Daily Life in North Korea


Andrei Lankov - 2015
    Andrei Lankov is in a unique position to interpret North Korea's culture and society to a foreign audience. Accepted into the prestigious faculty of Oriental Studies at Leningrad State university during the declining days of the Soviet Union, Lankov had originally hoped to study Chinese. Instead, he found himself specialising in North Korean studies, an eccentric option even within the Soviet Bloc.The Faculty of Oriental Studies was world apart from the daily life of the average Soviet citizen, in which well-paid Professors avoided their students as much as they possibly could and took refuge from current political troubles in obscure corners of classical philology. Even within this world, North Korean studies were a minority interest. As Lankov himself put it: “Most of the time, Korean departments played host to undergraduates deemed not good enough to be accepted to more prestigious and competitive majors like, say, Japanese and Arab studies. This meant that interest in things Korean was present but not necessarily enthusiastic. It did not help, of course, that North Korea, with its bizarre political system, hysterical propaganda and crazy personality cult was seen as a laughing stock in the entire socialist bloc of the time.”Despite this, Lankov pursued his studies and was eventually dispatched to Pyongyang to study at Kim Il Sung University. Here he gained first-hand experience of life in North Korea: restrictions on movement, ideological proselitizing, corruption and black-market trading.
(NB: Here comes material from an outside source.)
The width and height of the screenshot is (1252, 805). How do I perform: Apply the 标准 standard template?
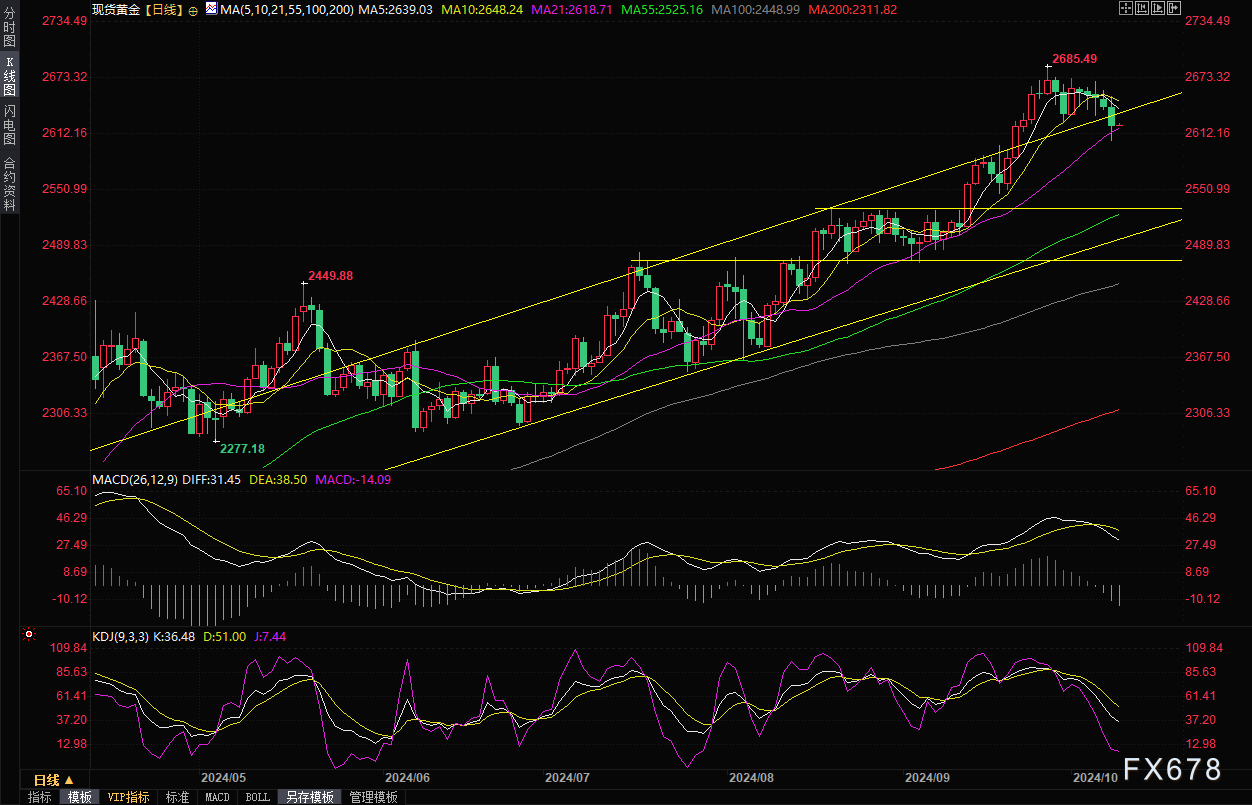(x=177, y=797)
After graduating he taught Korean history and language at his alma mater before moving on to the Australian National University and Kookmin University in Seoul and bringing his knowledge of the closed world of North Korea to a wider audience via a variety of media outlets, including NK News.In this volume we bring together a selection of Andrei Lankov's most popular columns for NK News, illustrated with luminous photographs by Eric Lafforgue.